→ **Статья**:
Из отписки Голицына следует, что в апреле 1601 г. Буссов находился в Ливонском городе Алысте (Мариенбурге). При этом хотя Голицын и не указывает должности Буссова или занимаемого им в Алысте поста, но из контекста отписки с большой вероятностью следует, что Буссов являлся начальником шведского гарнизона в Алысте и управителем (комендантом) Алыста, как позднее он стал комендантом Нейгаузена. Этим, однако, не исчерпывается значение отписки Голицына как источника для [12] биографии Буссова. Несравненно важнее то, что она раскрывает совершенно неожиданную сторону деятельности Буссова в Ливонии. Оказывается, “королевский ревизор и интендант” находился в тайных сношениях с псковскими воеводами, через агентов Бориса Годунова в Ливонии вел переговоры о сдаче русским ливонского города Алыста (Мариенбурга) и изъявлял желание перейти на службу к Борису Годунову.

Предложение Буссова о сдаче Мариенбурга не было (или не могло быть) принято правительством Бориса Годунова, и в начале 1602 г. Мариенбург, как и Нейгаузен, были заняты поляками. Но это не означало прекращения секретных связей Буссова с агентами Бориса Годунова. Напротив, такая деятельность Буссова в пользу России продолжается до самого конца его пребывания в Ливонии. Больше того, именно этой деятельностью и объясняется то, что Буссов оставил Ливонию и оказался в России. Об этом последнем, заключительном этапе пребывания Буссова в Ливонии рассказывает в своей “Московской хронике” Петрей (Петр Петрей (Peer Persson) — шведский дипломат и писатель, современник Буссова, автор известного сочинения о России “История о великом княжестве Московском”, опубликованного им сначала на шведском языке в Стокгольме в 1614—1615 гг., а затем, в переработанном виде, — на немецком языке в Лейпциге в 1620 г. Немецкое издание Петрея напечатано в подлиннике и с вариантами из шведского издания в одном томе с Хроникой Буссова в 1851 г. в издании: Rerum Rossicarum Scriptores exteri, т. I, СПб., 1851 (далее — RRS). Русский перевод: Петр Петрей. История о великом княжестве Московском. Перевод А. Н. Шемякина. М., 1867 (далее — П. Петрей)).

Безрезультатность апрельских переговоров Буссова о передаче русским Мариенбурга имела своим следствием то, что тайные связи Буссова остались нераскрытыми. Больше того, он получил пост коменданта Нейгаузена, где он оставался примерно до августа 1601 г. Сообщая о своем отъезде из Нейгаузена после назначения туда комендантом фон Фитингофена, Буссов не указывает, куда он уехал. Однако есть все основания полагать, что Буссов уехал из Нейгаузена в Нарву и именно этим и следует объяснить молчание Буссова.

Основания эти дает рассказ Петрея о деятельности Буссова в Нарве.

→ **Текст задания a**:
В каком ливонском городе, согласно статье, Буссов находился в апреле 1601 г.?
Статья и строки никак не связаны друг с другом.

→ **Предоставленные строки**:
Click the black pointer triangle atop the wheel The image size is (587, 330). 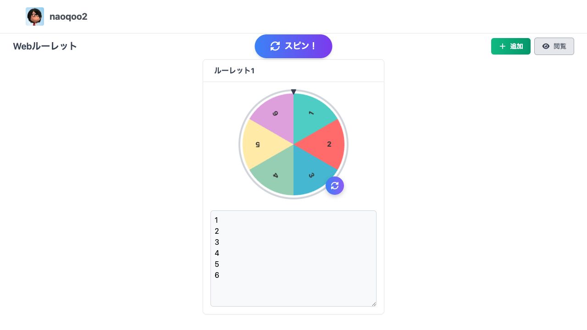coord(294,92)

...

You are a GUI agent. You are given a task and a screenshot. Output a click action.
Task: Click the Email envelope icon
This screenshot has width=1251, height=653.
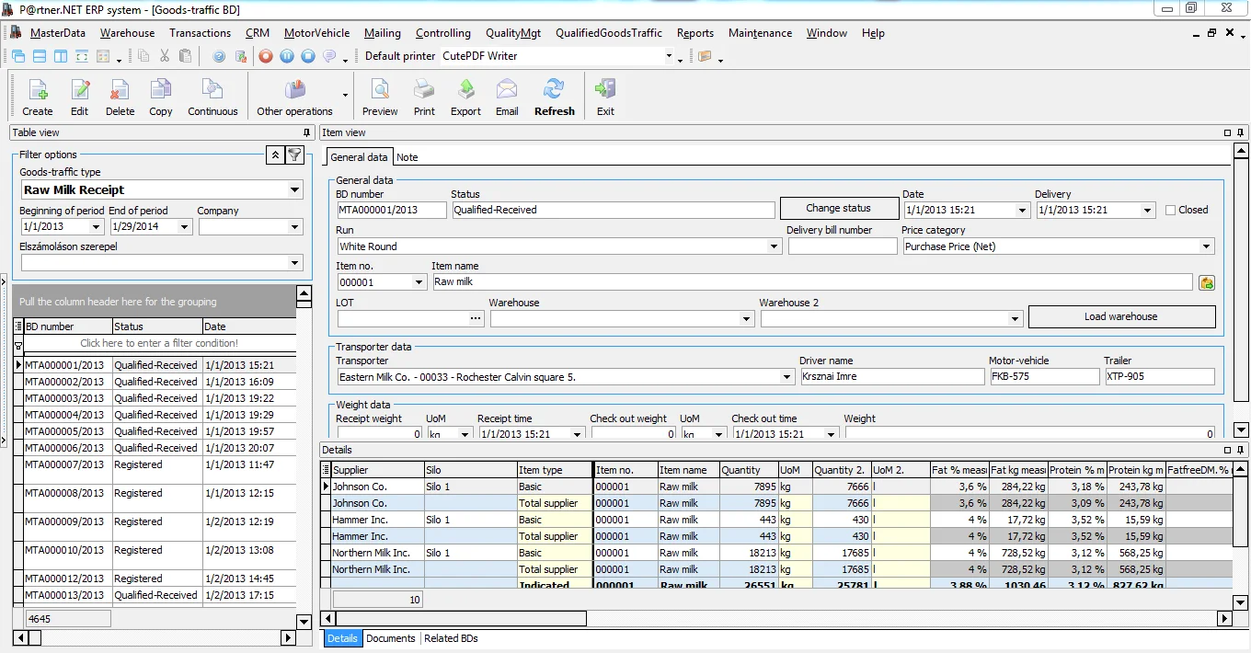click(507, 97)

→ **Текст задания b**:
Отредактируйте строки, начиная со строки с «You are a GUI» и заканчивая строкой с «click(507, 97)» включительно: везде замените «screenshot» на «image», остальное сохраните без изменений. Приведите только эти строки, опустив изображения.

→ **Итоговый результат a**:
В Алысте (Мариенбурге).

→ **Итоговый результат b**:
You are a GUI agent. You are given a task and a image. Output a click action.
Task: Click the Email envelope icon
This image has width=1251, height=653.
click(507, 97)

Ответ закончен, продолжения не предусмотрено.